*** Study material

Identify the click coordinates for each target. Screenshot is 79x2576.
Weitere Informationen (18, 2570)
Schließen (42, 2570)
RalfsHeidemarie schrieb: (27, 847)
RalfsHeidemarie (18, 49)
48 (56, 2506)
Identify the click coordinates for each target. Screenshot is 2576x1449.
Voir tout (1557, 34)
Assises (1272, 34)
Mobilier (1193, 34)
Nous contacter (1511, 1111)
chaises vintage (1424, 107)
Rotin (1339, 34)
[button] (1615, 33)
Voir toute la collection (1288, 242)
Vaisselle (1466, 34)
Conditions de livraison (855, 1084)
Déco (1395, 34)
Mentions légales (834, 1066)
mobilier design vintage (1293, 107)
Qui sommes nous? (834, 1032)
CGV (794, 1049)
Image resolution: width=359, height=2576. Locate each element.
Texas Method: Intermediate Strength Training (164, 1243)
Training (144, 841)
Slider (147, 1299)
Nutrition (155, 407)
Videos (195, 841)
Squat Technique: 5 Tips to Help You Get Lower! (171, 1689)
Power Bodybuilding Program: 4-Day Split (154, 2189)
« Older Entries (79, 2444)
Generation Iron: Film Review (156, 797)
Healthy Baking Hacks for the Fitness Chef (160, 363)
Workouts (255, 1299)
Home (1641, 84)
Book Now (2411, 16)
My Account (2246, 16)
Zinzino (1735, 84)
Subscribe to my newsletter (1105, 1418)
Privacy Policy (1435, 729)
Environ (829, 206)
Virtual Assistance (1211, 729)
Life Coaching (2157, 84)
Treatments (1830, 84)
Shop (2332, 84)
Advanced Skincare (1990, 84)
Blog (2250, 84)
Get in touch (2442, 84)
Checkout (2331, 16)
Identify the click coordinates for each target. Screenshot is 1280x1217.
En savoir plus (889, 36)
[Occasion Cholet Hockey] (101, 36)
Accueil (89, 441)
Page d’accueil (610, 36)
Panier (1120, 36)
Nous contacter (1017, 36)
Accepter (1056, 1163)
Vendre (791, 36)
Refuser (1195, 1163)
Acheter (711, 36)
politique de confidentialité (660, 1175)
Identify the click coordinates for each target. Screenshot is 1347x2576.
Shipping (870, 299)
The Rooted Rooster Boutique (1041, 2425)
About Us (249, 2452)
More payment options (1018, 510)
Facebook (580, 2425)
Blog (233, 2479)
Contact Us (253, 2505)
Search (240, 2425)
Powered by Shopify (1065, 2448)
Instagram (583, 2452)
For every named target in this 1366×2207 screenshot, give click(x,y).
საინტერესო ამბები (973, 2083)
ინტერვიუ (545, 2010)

******

Exercise directions. Everything from the line containing "Instagram (583, 2452)" to the last line of the material above must be copied exactly, and only that.

Answer box.
Instagram (583, 2452)
For every named target in this 1366×2207 screenshot, give click(x,y).
საინტერესო ამბები (973, 2083)
ინტერვიუ (545, 2010)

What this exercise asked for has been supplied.